# Problem to solve:
Answer these from the career extract below:
(a) Who conducted the Orchestra of Extremadura at the 2016 Extremadura Day gala?
(b) Which award did she receive in 2019?
(c) Which group is Israel Rojas the singer of?
:: Extract
In 2016 she performed with the Orchestra of Extremadura, conducted by Álvaro Albiach, at the Roman Theater of Mérida, during the Extremadura Day gala. It was broadcast on the international channel Canal Extremadura, which opened the Latin American market for it. That same year, she finished a tribute album to Juan Solano Pedrero, which is titled "Solano sinfónico", recorded with the Orquesta de Extremadura and with the collaboration of Carmen París, Clara Montes and Enrique Heredia Negri.

In 2017 she was awarded the "Cáceres con nombre de mujer Award", in recognition of her defense of women.

In 2019 she received the "Las Vaguadas Award", for her commitment to education and children's rights.

In March 2020, she presented the album "Cuba por coplas", recorded live in Havana on October 20, Cuban Culture Day, with the National Symphony Orchestra of Cuba, conducted by Enrique Pérez Mesa. In it, the soprano Milagros de los Ángeles made a collaboration. All the songs on the album are by the composer Juan Solano Pedrero from Cáceres. This album was nominated for the Best International Album Cubadisco 2020-2021.

In July 2021, she published her latest album entitled "Notas de viajes", a tribute to Carlos Cano, in which his son Pablo Cano and Israel Rojas, singer of the group Buena Fe, collaborate.
::::
:: Dataset records
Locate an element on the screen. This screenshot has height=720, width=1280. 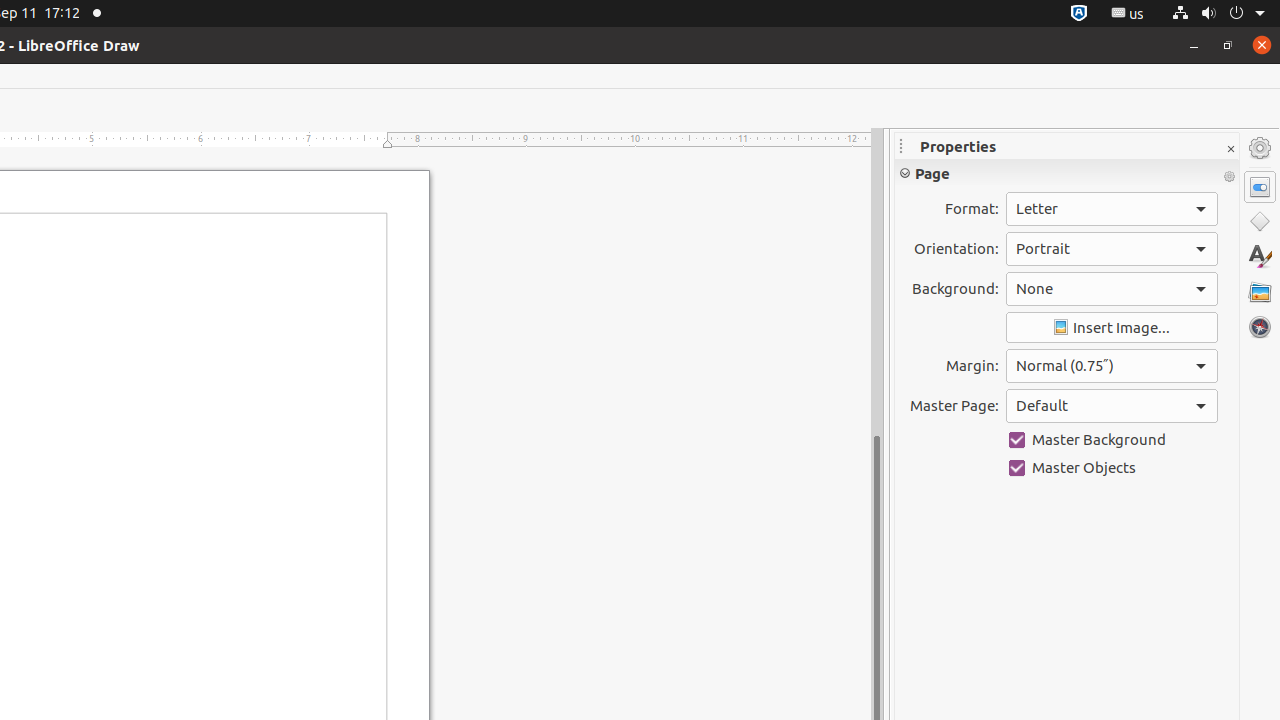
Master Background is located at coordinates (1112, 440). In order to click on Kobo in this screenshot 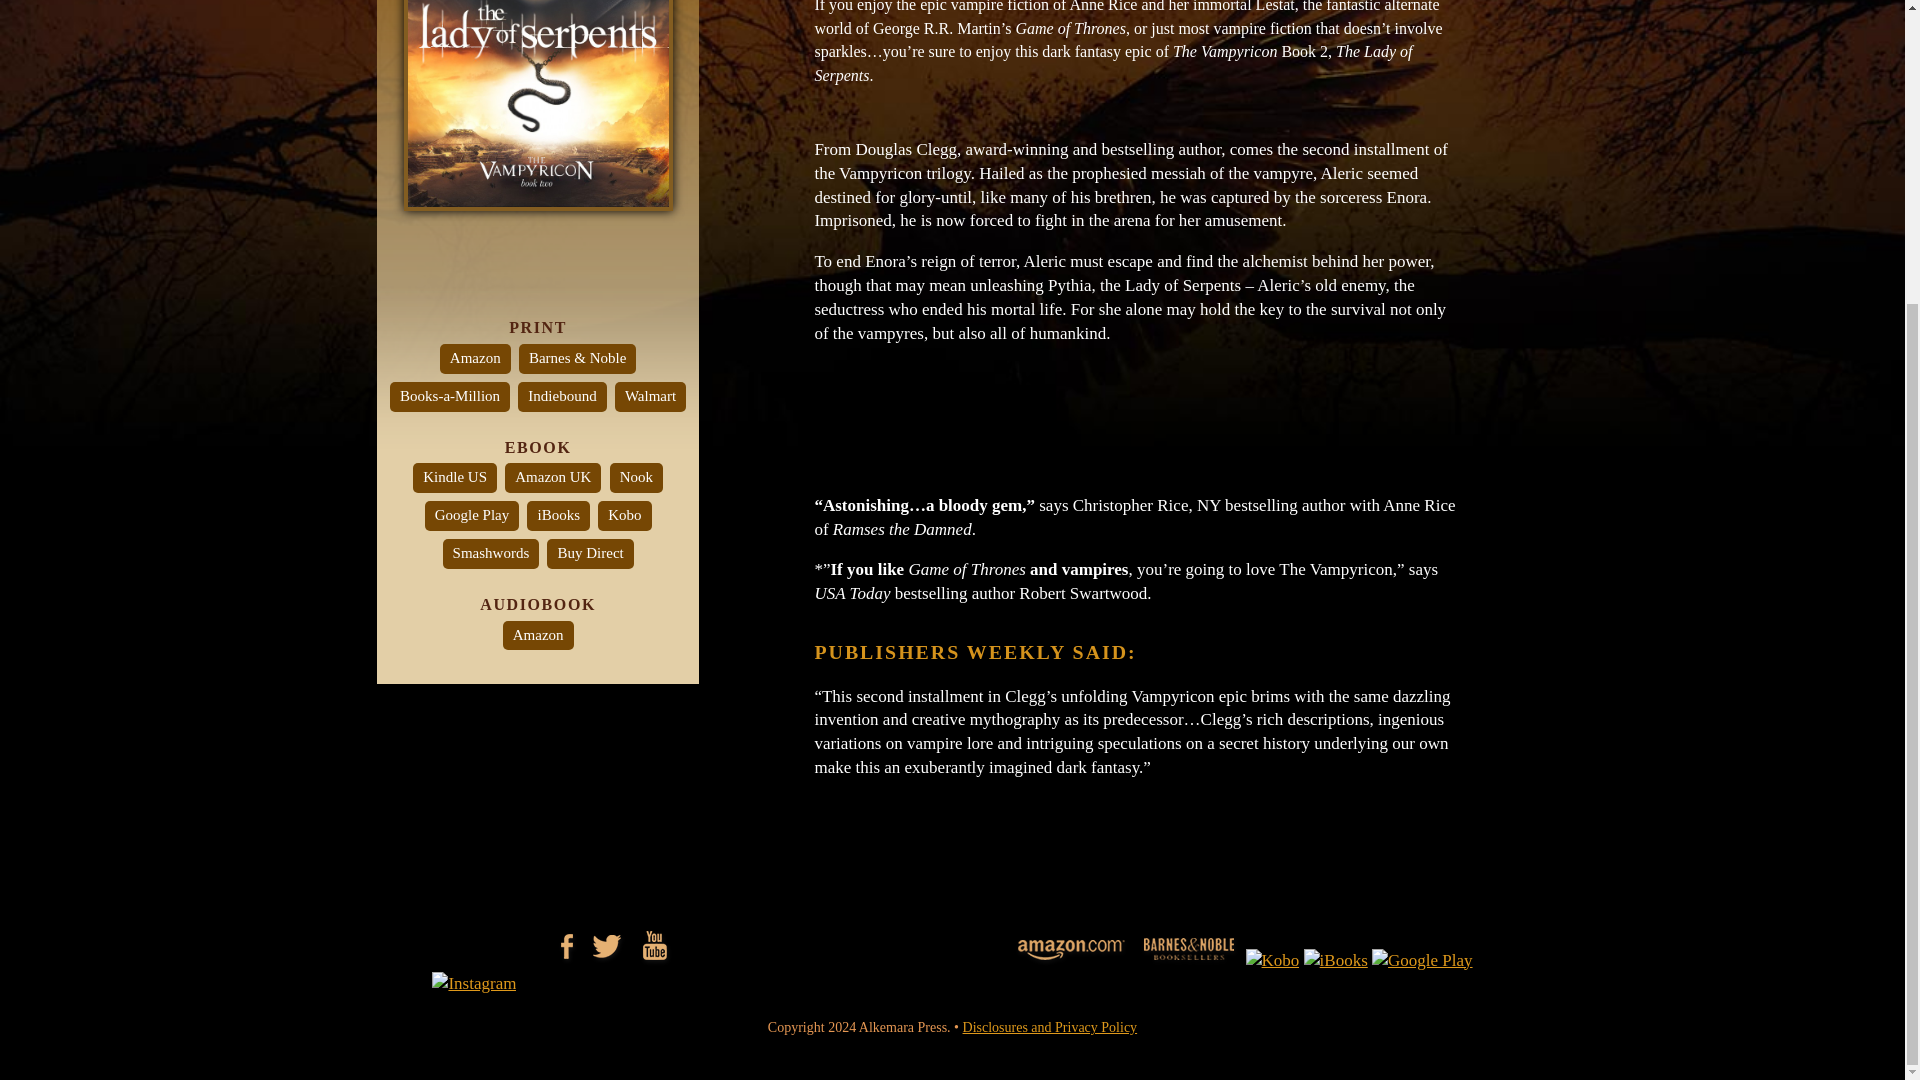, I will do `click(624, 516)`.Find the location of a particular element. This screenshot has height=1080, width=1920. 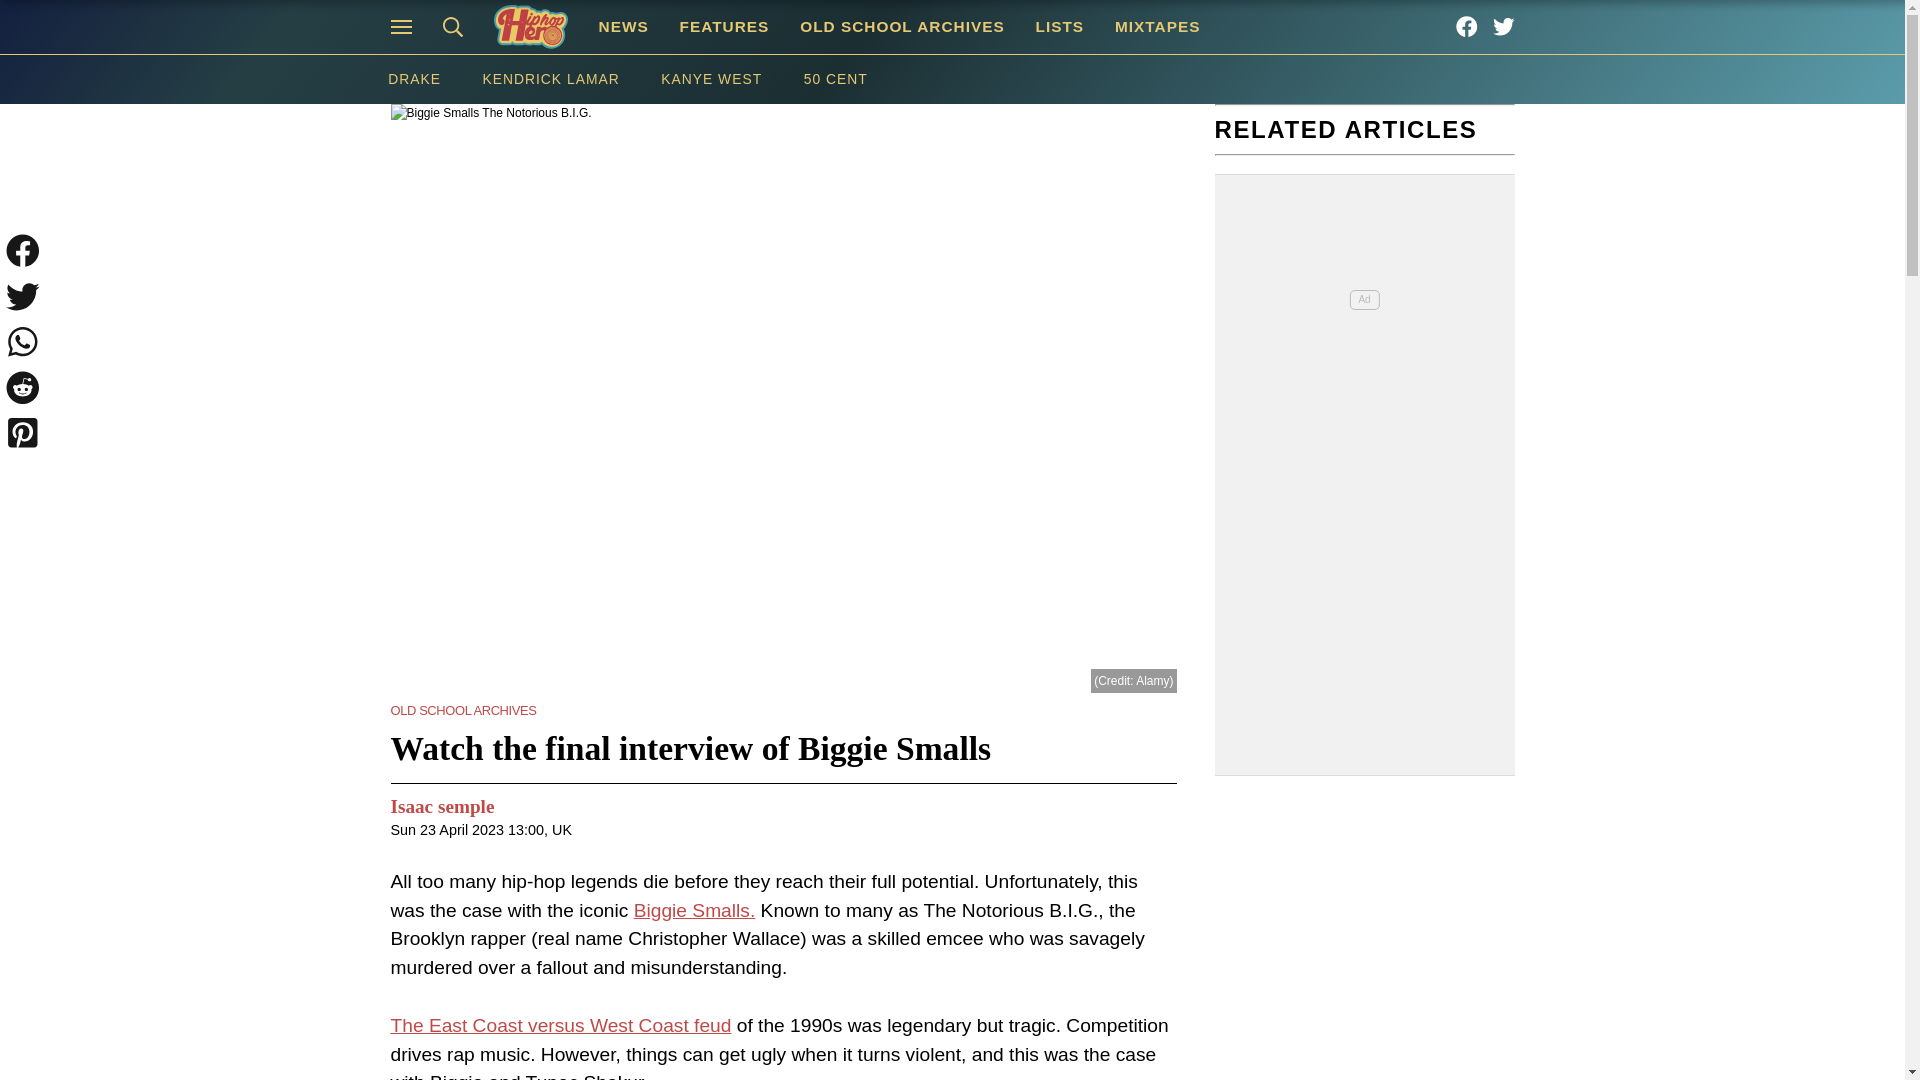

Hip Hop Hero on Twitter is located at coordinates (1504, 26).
::::
# Solution:
(a) Álvaro Albiach
(b) The "Las Vaguadas Award"
(c) Buena Fe